Q: From Forbes: “Platform-as-a-Service (PaaS) will attain a 41% CAGR through 2016, generating 24% of total cloud revenues. 71% of PaaS revenues will be generated by vendors over $75M in sales according to the study.” Does 451 still stand by these numbers?
As Greg Zwackman put it in Paul’s article:
Analysts at 451 Research also see improved prospects for PaaS. “For 2013, we are projecting well over 50 percent growth over 2012,” says 451 analyst Greg Zwakman. The research firm expects PaaS usage to grow 41 percent each year through 2016, to account for 24 percent of total cloud revenues.
My reply: I believe this segment of the market will grow fast and be a large part of spend. It’s clear that deploying custom written software is a large part of what cloud is used for, and developers are always looking for better mouse-traps. Also, included in these numbers if I’m right, are ALM (Application Life-cycle Management) and supporting services and tools. From what I can tell, developers are eager to move to cloud-hosted versions of these tools, and vendors like IBM are starting to respond as well.

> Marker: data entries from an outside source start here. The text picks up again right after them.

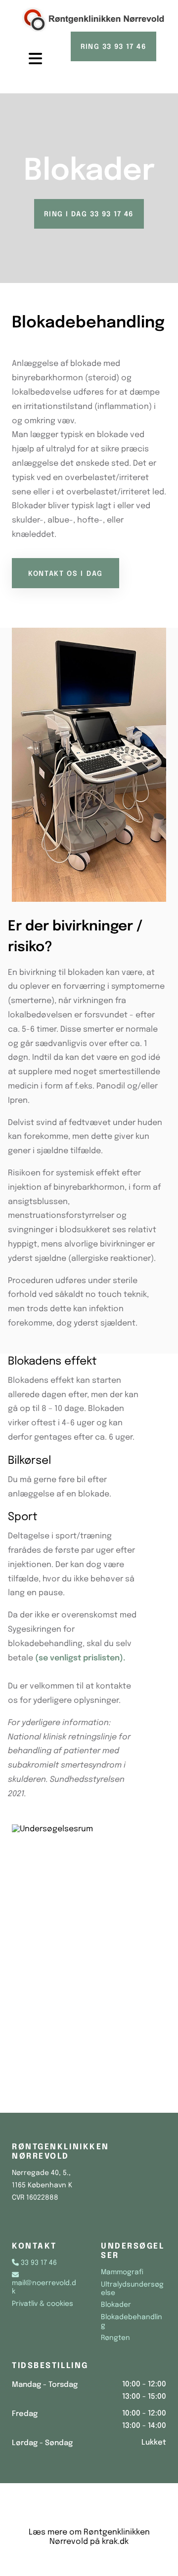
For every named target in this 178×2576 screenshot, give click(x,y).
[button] (28, 59)
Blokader (116, 2304)
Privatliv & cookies (42, 2303)
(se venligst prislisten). (80, 1658)
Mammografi (122, 2272)
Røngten (115, 2337)
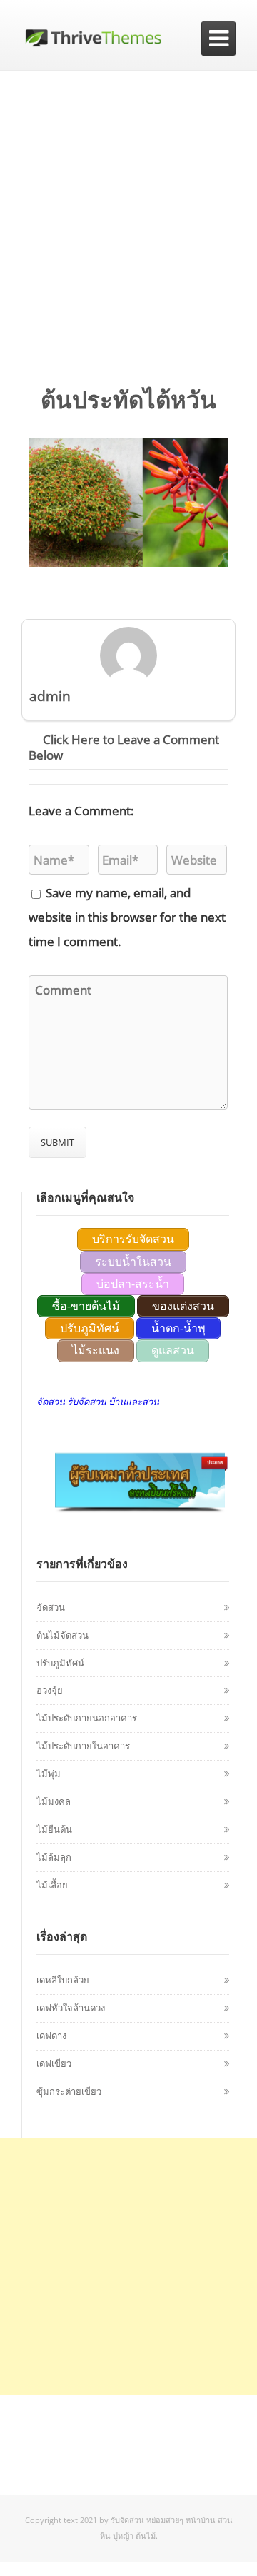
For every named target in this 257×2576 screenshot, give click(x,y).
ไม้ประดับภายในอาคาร (83, 1745)
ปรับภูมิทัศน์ (60, 1662)
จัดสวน (50, 1607)
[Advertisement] (128, 206)
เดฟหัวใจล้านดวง (70, 2007)
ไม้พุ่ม (48, 1773)
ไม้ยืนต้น (54, 1829)
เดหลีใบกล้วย (62, 1979)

Q: How does 451 define PaaS?
Here’s the official definition: “A PaaS is a cloud-enabled development platform designed to let developers interact with code and create running applications, without maintaining or operating the runtime.”

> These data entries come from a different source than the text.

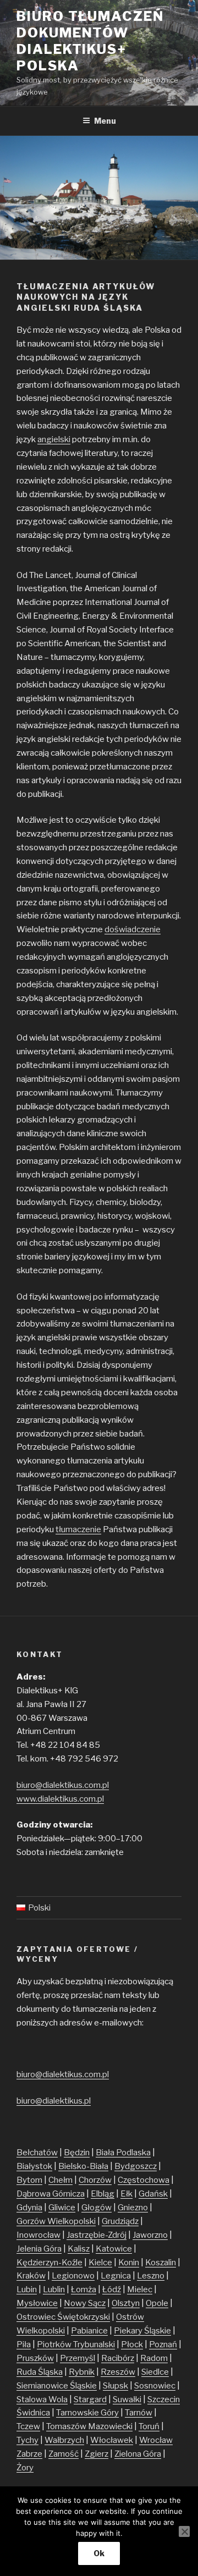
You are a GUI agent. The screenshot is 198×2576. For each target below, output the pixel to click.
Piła (23, 2344)
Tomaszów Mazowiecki (89, 2426)
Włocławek (111, 2440)
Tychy (27, 2440)
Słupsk (115, 2386)
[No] (184, 2531)
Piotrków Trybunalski (76, 2344)
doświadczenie (133, 929)
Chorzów (95, 2180)
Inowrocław (38, 2235)
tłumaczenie (78, 1529)
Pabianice (89, 2331)
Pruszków (35, 2358)
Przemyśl (77, 2358)
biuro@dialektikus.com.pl (62, 1785)
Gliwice (61, 2207)
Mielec (139, 2289)
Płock (132, 2344)
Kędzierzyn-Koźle (49, 2262)
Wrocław (156, 2440)
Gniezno (133, 2207)
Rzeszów (118, 2372)
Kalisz (79, 2249)
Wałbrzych (64, 2440)
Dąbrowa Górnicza (50, 2194)
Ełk (126, 2194)
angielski (53, 439)
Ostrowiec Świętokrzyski (63, 2317)
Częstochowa (143, 2180)
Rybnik (82, 2372)
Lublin (54, 2289)
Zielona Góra (137, 2454)
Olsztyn (126, 2303)
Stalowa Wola (42, 2399)
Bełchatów (37, 2152)
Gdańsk (153, 2194)
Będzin (77, 2152)
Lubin (26, 2289)
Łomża (83, 2289)
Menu (105, 120)
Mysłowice (37, 2303)
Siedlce (155, 2372)
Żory (25, 2468)
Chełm (60, 2180)
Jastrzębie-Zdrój (97, 2235)
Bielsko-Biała (83, 2166)
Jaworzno (150, 2235)
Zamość (63, 2454)
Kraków (31, 2276)
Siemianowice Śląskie (56, 2386)
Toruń (149, 2426)
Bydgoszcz (135, 2166)
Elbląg (102, 2194)
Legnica (116, 2276)
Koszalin (160, 2262)
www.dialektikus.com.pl (60, 1799)
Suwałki (127, 2399)
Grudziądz (120, 2221)
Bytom (29, 2180)
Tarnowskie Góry (87, 2413)
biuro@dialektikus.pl (53, 2101)
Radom (154, 2358)
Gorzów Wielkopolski (56, 2221)
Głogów (96, 2207)
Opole (157, 2303)
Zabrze (29, 2454)
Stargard (90, 2399)
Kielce (100, 2262)
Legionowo (73, 2276)
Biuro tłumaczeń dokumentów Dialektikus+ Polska (90, 41)
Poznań (163, 2344)
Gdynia (29, 2207)
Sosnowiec (154, 2386)
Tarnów (138, 2413)
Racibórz (117, 2358)
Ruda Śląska (39, 2372)
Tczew (28, 2426)
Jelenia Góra (39, 2249)
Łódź (111, 2289)
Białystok (34, 2166)
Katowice (114, 2249)
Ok (99, 2553)
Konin (128, 2262)
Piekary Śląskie (142, 2331)
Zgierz (96, 2454)
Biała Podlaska (123, 2152)
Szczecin (163, 2399)
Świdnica (33, 2413)
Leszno (150, 2276)
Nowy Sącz (85, 2303)
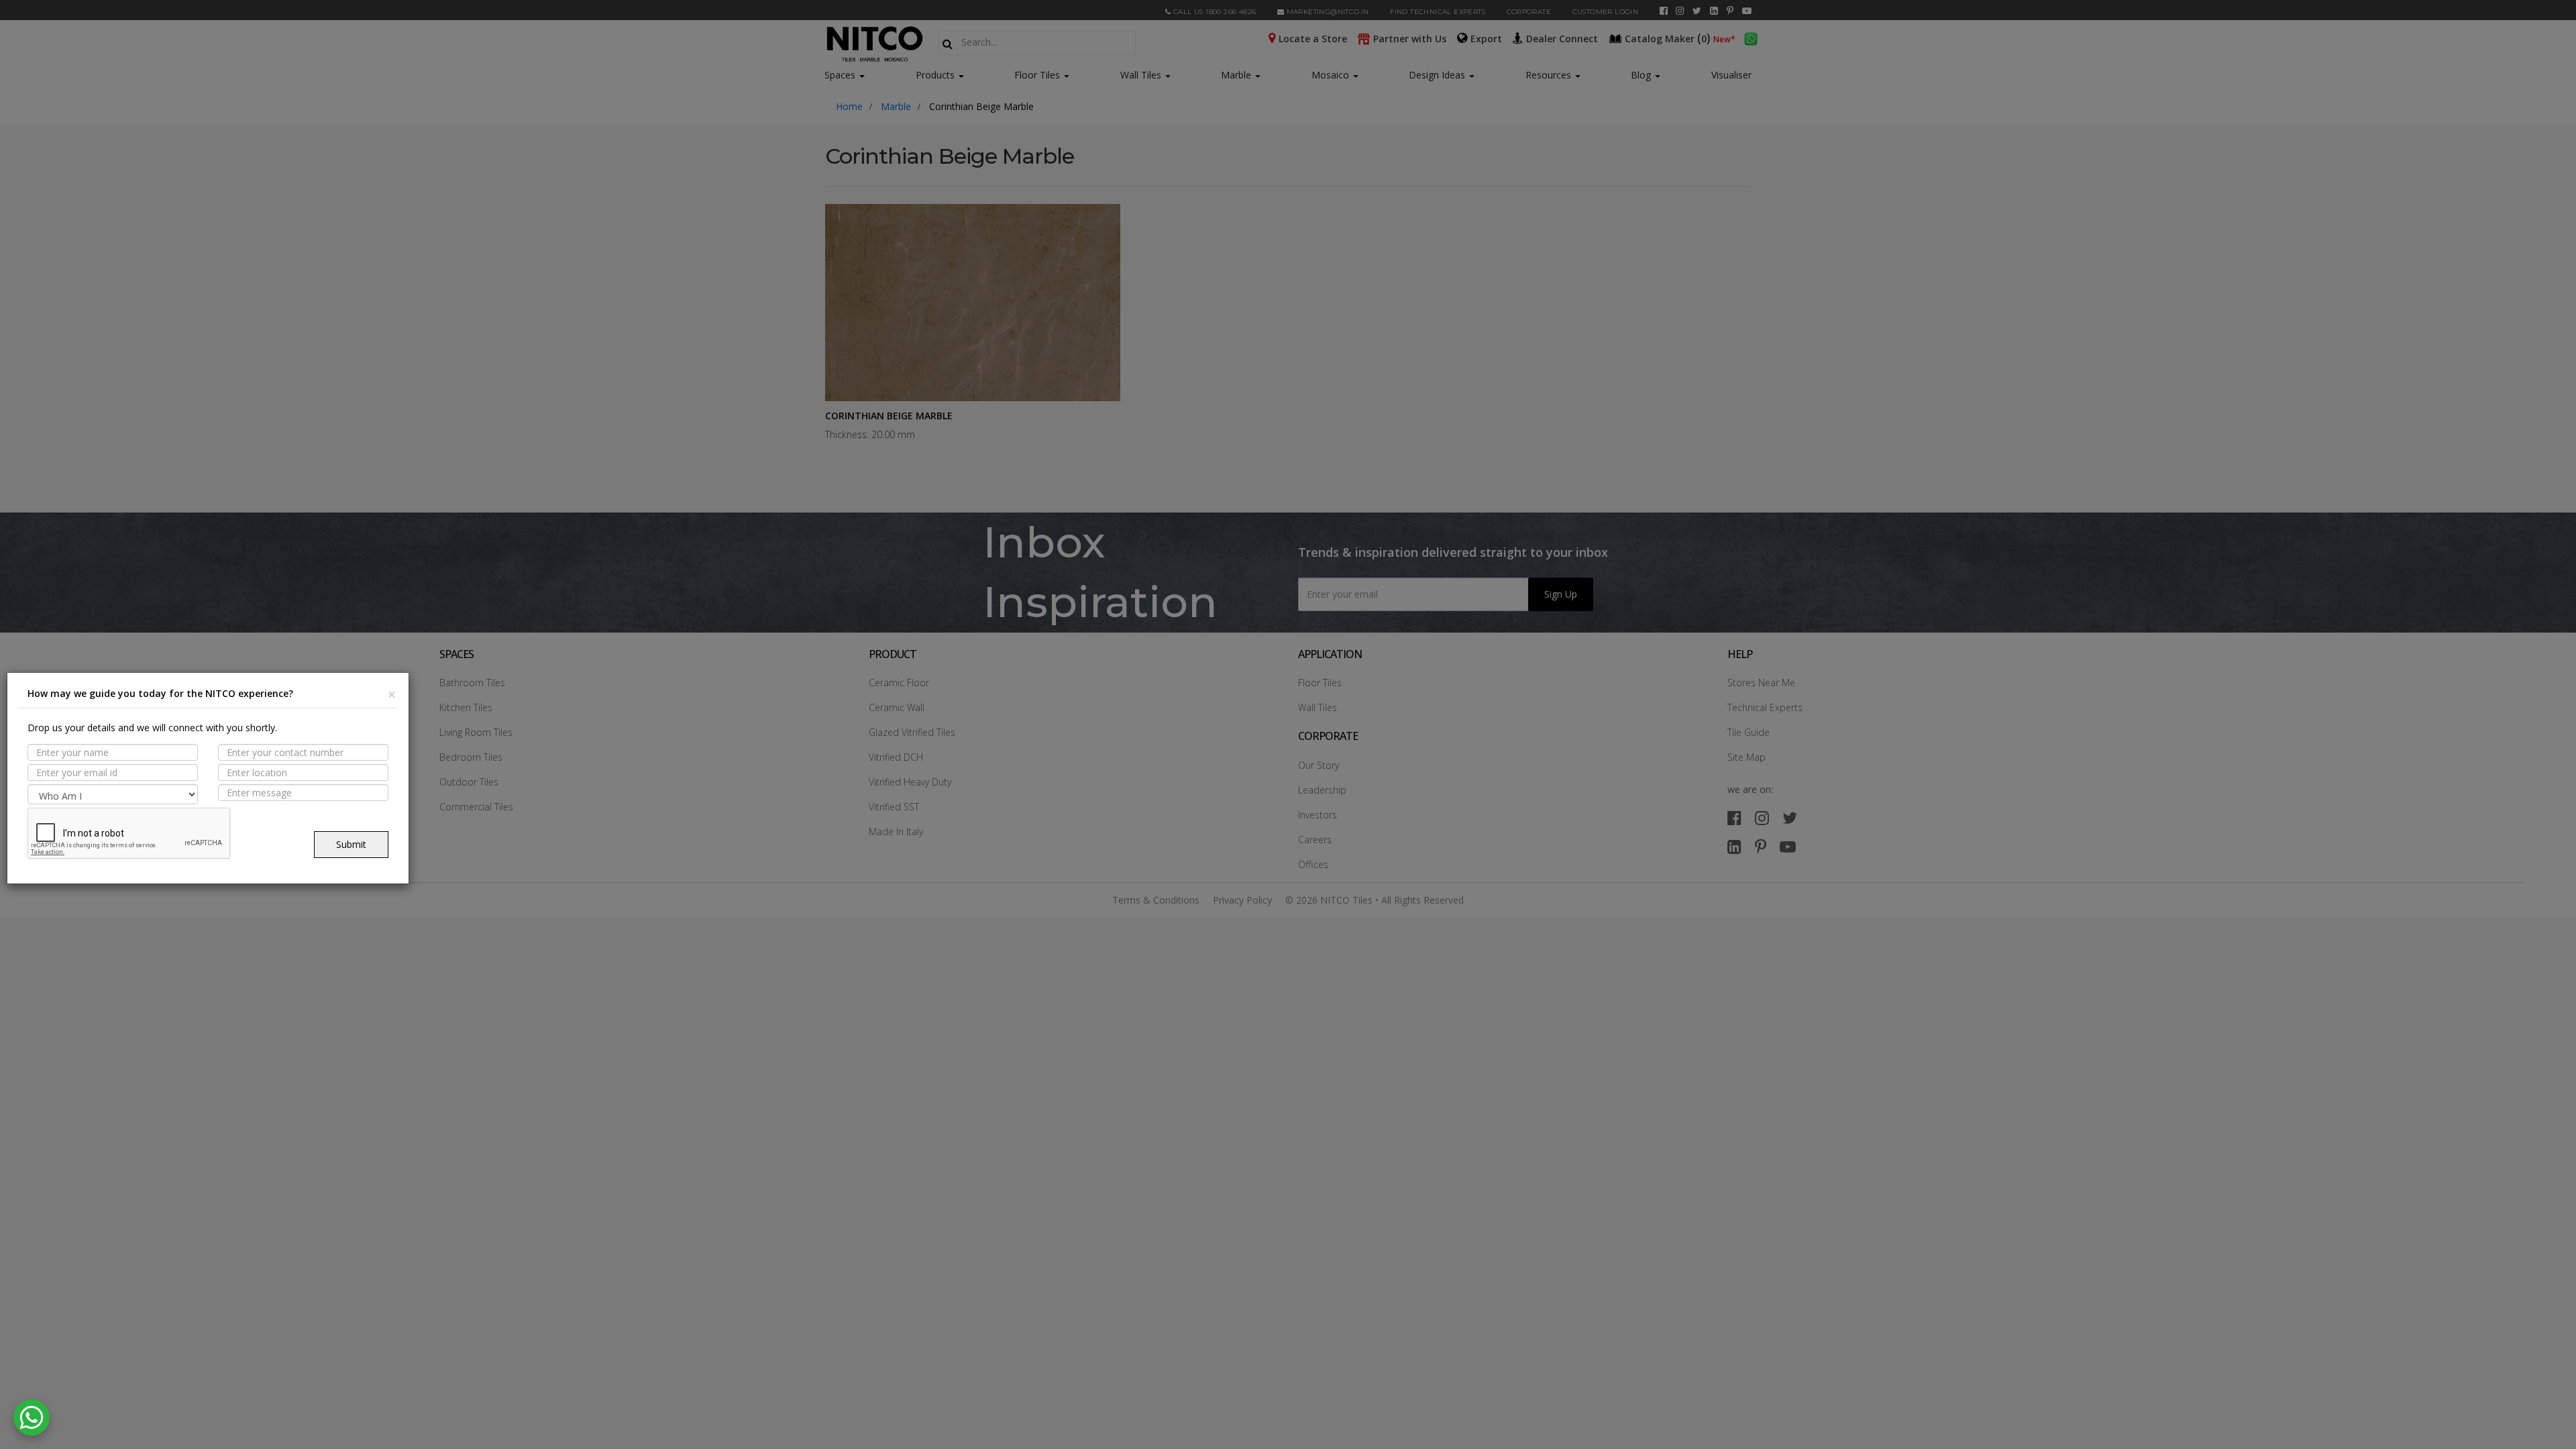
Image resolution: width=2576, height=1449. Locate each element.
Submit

And the longer definition:
“PaaS is defined as a remotely hosted framework that supports the building, deployment and ongoing management of applications throughout their life-cycle (development, testing, deployment, runtime, hosting and delivery). PaaS provides the computing environment on top of the infrastructure where multiple applications share a single plat- form for development and deployment. It also provides all the tools necessary to build and deploy applications and services via a Web browser, and offers user-friendly functionality streamlining workflow collaboration and speeding up production and time to market. Included in this category are vendors that provide the entire stack of PaaS functionality and partner with third parties (i.e., hosters) for the infrastructure component, as well as those vendors that provide the infrastructure themselves. Cloud computing components of the PaaS marketplace we track include: PaaS From SaaS, Stand-Alone PaaS and Application Life-cycle Management as a Service (ALMaaS). Within the ALMaaS space, we categorize vendors in two sub-sectors: Pre-Production & Testing and Integration as a Service.”
Q: What’s next for PaaS in 2014?
This year the PaaS market needs to decide if the Cloud Foundry approach (a very loose, buffet of services that interlock together, reminiscent of J2EE vs. the more clearly defined approach you’d get on AppExchange or even Heroku) is the winner. Also, how something like Docker fits in, and by extension the idea of using Chef, Puppet, AnsibleWorks, and Salt instead of a PaaS are important. Put another way: do developers want to build their own stacks and control the configurations of them, or do they want to deploy into a more clearly defined “app server,” to use a Java analogy.